▶ _ACTIONS TO TAKE_:
A – In the forum thread on the 2017-18 MLTSSL and STSOL, reproduce word for word the passage starting at "Can someone please" and ending at "though it's out.".
B – In the forum thread on the 2017-18 MLTSSL and STSOL, what NSW figure does mutapha give next to occupation 233914?
C – Write the next part of the forum thread on the 2017-18 MLTSSL and STSOL, picking up after its final post.

# 2017-18 MLTSSL and STSOL released



## zaback21 (Jan 18, 2017)

https://www.legislation.gov.au/Details/F2017L00850/Html/Text

Can someone please confirm if that legislation corresponds to the new MLTSSl and STSOL for 189. 190 and 489 visa commencing from 1st July 2017 ?

233914 and almost all occupations seems unchanged.


----------



## shalinjames (Jun 27, 2017)

Looks as though it's out. 

Sent from my SM-G925I using Tapatalk


----------



## FARHAD21009 (Apr 24, 2017)

It seems there is no change on MLTTSL. Thank God!


----------



## mutapha (May 21, 2017)

I think that the occupation list, mostly for common occupations, remains unchanged. Hopefully, the occupation ceilings would be raised a bit, but its chances might be highly unlikely.
By the way, any thought for 233914 (NSW: 60+5), only 190?

Records
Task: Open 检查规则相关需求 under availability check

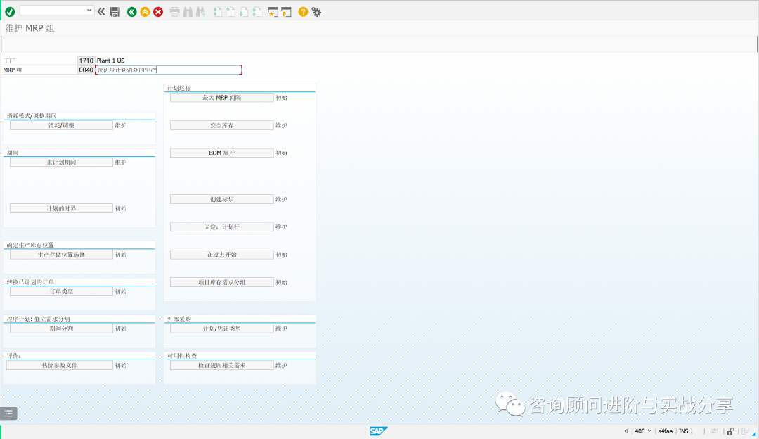Action: pos(221,364)
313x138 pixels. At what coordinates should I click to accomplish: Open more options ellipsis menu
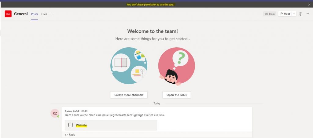[307, 14]
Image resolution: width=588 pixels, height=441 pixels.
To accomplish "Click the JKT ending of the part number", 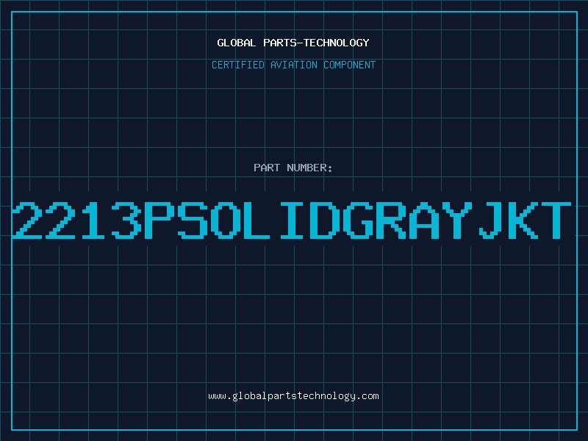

▶ _EXERCISE RESPONSES_:
A –
Can someone please confirm if that legislation corresponds to the new MLTSSl and STSOL for 189. 190 and 489 visa commencing from 1st July 2017 ?

233914 and almost all occupations seems unchanged.


----------



## shalinjames (Jun 27, 2017)

Looks as though it's out.

B – 60+5

C –
----------



## zaback21 (Jan 18, 2017)

DIBP just confirmed the list. Anyway, here's the DIBP link : 

https://www.border.gov.au/Trav/Work...sessing-authorities/skilled-occupations-lists


> *Occupations available for General Skilled Migration visa programmes
> *
> If you are applying for any of the below:
> 
> ...


Only 12 Occupations were removed: https://www.border.gov.au/Trav/Work...occupations-lists/removed-skilled-occupations


> *
> List of removed occupations*
> 
> Occupations entirely removed from the list of eligible skilled occupations on 1 July 2017 are listed below. Nine of these were eligible for 457 and 186 visas on 19 April 2017 (marked by ^).
> ...


----------



## zaback21 (Jan 18, 2017)

mutapha said:


> I think that the occupation list, mostly for common occupations, remains unchanged. Hopefully, the occupation ceilings would be raised a bit, but its chances might be highly unlikely.
> By the way, any thought for 233914 (NSW: 60+5), only 190?


Sorry mate, there is no chance for 60 points in 189/190. 65 is at least minimum and lets hope it doesn't increase (hope the quota remains same or increased).


----------



## NB (Mar 29, 2017)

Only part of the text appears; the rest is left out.